-- WHAT YOU ARE ASKED TO DO --
In the text on crop losses and smallholder farming, what makes it a fundamental challenge for farmers to get the right information at the right time to reduce crop losses? Answer in one to three sentences.

-- GIVEN TEXT --
──────────────────────────────

Worldwide, over 500 million smallholder farmers provide food for two-thirds of the earth’s growing population. Achieving a zero hunger world by 2030 depends on increasing the productivity of these smallholder farmers – but their crops face a significant threat. Yearly, an estimated 40% of crops grown worldwide are lost to pests. If we could reduce crop losses by just 1%, we could potentially feed millions more people. The lack of access to timely, appropriate and actionable extension advice makes it a fundamental challenge for farmers to get the right information at the right time to reduce crop losses.
Many farmers in the northern Indian states of Haryana and Punjab still rely on inefficient agricultural practices that are ill adapted to climate change. Data can help them. Customised advice, based on localised weather and soil data, pests and diseases, as well as input availability, can improve management practices, productivity and profitability. In this project, farmers will provide images taken from their smartphones to strengthen this advice and help farmers make timely decisions.
Pests and diseases often limit how much smallholder famers can produce. They affect crops both pre and post-harvest by reducing their value or making them unsafe for human consumption. Farmers try to reduce losses through a range of techniques, some of which have human or environmental health impacts. This project aims to understand and report on current crop protection practices and identify the most effective, safe and innovative options to integrate into GIZs programmes in 14 countries.

──────────────────────────────

-- PROVIDED RECORDS --
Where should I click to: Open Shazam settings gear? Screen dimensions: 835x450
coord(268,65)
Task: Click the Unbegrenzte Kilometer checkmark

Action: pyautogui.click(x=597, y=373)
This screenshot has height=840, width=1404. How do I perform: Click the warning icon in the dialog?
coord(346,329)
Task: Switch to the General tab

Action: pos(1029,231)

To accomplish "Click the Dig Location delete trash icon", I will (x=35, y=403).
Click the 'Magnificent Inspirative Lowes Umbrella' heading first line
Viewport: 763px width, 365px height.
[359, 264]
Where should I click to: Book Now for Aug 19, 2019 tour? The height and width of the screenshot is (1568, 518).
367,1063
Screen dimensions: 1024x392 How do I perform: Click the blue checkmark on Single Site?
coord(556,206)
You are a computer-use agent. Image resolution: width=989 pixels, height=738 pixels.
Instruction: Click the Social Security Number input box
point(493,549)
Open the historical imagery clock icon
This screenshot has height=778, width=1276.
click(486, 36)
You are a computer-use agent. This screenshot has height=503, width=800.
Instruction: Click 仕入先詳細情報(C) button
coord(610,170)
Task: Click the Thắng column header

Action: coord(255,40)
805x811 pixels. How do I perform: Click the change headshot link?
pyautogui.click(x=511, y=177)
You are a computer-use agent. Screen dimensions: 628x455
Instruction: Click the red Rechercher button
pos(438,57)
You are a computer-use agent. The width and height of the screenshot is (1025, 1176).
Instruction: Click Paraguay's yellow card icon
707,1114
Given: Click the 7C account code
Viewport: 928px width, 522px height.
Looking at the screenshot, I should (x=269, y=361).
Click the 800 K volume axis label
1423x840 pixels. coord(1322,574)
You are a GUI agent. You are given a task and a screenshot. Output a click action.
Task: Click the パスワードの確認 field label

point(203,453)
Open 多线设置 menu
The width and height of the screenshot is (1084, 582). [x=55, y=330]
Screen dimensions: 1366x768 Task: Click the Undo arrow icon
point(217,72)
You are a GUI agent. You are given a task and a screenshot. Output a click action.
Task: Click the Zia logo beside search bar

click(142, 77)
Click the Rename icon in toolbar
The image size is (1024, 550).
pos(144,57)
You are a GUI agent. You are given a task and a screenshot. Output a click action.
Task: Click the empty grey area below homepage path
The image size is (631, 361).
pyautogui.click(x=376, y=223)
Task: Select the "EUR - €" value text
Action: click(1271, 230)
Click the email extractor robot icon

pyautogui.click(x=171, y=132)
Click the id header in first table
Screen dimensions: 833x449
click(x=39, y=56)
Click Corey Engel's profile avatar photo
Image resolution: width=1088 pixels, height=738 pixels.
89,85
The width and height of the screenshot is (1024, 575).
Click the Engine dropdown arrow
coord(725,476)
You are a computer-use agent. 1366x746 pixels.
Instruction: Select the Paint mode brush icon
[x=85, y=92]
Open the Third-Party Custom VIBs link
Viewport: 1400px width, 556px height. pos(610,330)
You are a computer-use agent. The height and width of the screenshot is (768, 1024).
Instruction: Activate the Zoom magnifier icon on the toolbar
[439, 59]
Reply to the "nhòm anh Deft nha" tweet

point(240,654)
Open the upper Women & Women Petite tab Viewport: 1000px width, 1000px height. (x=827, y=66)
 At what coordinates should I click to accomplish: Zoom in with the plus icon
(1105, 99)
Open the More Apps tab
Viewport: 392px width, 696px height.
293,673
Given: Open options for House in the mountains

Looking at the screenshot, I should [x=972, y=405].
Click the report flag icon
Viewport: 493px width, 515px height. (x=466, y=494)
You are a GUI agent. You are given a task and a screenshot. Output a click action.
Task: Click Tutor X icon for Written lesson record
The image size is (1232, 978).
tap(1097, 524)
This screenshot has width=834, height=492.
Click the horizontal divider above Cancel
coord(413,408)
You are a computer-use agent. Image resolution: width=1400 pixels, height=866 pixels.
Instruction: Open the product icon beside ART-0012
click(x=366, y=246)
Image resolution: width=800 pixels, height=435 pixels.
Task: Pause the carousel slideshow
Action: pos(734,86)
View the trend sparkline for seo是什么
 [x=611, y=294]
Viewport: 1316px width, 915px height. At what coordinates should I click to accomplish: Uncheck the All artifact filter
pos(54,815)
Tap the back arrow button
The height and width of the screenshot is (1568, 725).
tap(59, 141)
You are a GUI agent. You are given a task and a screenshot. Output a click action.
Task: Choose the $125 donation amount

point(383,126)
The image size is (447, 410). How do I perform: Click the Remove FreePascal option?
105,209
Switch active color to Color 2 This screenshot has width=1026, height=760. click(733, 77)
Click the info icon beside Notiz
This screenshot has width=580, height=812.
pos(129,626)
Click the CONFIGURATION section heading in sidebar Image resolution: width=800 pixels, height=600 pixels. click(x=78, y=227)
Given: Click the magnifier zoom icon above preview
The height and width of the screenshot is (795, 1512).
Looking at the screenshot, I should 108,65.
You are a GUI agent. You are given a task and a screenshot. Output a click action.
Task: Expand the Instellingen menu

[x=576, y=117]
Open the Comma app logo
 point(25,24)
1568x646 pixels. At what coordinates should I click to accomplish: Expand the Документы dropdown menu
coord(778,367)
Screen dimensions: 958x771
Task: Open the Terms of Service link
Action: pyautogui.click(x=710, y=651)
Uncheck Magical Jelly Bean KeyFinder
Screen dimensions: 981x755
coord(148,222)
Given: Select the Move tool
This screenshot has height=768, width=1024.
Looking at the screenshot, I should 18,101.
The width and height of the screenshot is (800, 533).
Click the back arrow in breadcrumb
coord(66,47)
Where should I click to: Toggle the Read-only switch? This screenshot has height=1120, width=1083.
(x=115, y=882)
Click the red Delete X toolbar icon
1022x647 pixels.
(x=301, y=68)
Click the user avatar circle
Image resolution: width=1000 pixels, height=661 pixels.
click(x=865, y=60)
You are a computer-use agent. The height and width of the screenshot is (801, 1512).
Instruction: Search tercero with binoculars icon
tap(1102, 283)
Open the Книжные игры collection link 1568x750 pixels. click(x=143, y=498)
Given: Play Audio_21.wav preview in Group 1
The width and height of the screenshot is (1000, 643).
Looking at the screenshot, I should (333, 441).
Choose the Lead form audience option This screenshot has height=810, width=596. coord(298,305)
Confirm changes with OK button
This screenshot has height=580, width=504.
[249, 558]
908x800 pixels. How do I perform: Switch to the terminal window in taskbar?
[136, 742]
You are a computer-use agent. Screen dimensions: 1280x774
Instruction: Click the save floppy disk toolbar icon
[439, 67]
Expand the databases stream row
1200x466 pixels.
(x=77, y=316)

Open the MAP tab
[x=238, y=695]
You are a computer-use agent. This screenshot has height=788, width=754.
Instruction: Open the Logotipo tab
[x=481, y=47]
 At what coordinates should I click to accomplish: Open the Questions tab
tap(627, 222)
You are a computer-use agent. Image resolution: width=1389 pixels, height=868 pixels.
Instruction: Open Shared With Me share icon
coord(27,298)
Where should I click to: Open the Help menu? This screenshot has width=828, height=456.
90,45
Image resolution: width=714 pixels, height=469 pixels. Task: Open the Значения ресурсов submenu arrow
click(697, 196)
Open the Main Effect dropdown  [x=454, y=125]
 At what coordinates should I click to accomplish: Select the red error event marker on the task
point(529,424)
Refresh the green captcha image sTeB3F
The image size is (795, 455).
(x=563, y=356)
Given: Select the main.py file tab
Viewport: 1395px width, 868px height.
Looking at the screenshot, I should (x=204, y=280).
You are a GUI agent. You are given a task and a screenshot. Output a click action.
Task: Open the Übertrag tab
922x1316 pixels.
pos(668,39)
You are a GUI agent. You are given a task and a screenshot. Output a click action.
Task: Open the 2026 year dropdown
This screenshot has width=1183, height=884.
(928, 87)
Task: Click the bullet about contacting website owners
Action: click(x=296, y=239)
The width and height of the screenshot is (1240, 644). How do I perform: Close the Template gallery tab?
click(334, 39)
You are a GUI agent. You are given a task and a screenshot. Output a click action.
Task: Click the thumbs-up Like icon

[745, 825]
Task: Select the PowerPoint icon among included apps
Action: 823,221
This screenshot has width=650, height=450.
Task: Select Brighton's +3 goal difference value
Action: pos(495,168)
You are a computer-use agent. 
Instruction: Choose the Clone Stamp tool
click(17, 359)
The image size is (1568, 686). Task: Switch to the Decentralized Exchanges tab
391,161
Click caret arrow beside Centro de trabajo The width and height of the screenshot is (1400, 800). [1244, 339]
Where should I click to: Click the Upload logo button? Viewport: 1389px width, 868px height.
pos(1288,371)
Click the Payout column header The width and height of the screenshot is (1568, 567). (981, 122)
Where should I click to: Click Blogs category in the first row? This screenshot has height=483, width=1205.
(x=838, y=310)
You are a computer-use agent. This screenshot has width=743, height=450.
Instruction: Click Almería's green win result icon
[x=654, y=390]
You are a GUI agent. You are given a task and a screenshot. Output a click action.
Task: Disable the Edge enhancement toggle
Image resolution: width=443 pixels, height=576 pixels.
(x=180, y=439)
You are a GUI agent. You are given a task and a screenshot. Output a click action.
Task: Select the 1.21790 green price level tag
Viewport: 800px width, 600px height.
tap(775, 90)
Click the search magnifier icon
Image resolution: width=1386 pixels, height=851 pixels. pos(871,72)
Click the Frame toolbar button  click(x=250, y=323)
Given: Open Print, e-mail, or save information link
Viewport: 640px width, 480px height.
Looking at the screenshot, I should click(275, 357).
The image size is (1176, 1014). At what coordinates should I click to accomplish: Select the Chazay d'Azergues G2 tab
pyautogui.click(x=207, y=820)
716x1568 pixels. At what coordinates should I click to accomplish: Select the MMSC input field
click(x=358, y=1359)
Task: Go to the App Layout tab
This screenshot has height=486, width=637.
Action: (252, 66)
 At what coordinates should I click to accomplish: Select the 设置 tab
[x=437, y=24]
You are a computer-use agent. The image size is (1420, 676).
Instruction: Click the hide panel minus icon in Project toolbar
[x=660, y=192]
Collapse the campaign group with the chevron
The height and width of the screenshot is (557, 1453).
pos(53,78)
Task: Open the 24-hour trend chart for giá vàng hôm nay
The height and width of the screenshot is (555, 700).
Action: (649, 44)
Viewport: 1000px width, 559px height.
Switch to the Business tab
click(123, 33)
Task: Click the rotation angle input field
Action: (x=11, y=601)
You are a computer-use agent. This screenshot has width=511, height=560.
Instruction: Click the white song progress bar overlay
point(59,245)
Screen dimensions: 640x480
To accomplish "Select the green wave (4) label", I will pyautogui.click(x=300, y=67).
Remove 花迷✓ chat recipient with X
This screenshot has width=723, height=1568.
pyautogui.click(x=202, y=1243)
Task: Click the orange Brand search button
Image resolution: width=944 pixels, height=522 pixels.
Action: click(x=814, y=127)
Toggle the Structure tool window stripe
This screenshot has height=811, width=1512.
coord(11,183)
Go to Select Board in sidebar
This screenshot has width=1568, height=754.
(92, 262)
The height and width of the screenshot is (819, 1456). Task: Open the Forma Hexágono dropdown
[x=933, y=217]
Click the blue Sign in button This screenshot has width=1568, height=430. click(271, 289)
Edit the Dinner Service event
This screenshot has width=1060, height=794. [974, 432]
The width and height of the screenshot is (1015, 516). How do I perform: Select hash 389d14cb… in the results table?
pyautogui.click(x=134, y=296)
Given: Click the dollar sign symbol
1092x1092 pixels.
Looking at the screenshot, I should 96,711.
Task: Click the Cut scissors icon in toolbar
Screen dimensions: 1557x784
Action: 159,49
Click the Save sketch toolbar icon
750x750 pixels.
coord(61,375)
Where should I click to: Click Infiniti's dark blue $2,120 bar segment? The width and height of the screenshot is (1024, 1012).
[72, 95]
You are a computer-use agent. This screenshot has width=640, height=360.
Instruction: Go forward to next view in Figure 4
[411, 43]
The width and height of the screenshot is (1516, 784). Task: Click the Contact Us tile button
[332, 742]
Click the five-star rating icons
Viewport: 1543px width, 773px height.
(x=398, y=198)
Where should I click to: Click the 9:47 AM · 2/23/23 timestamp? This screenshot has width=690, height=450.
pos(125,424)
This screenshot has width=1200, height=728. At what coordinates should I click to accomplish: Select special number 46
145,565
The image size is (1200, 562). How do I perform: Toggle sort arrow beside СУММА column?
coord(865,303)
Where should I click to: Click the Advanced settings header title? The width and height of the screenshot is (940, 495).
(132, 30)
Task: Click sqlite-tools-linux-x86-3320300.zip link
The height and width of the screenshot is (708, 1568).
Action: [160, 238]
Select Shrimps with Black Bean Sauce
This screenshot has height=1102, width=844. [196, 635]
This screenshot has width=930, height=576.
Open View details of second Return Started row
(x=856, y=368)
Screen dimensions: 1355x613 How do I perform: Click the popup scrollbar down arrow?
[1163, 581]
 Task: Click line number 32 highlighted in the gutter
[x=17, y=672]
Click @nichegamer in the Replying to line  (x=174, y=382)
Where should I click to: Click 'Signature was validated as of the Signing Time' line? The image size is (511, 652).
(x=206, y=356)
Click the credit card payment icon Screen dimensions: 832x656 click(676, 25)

──────────────────────────────

-- RESULT OF THE TASK --
Farmers lack access to timely, appropriate and actionable extension advice. This makes it a fundamental challenge for them to get the right information at the right time to reduce crop losses.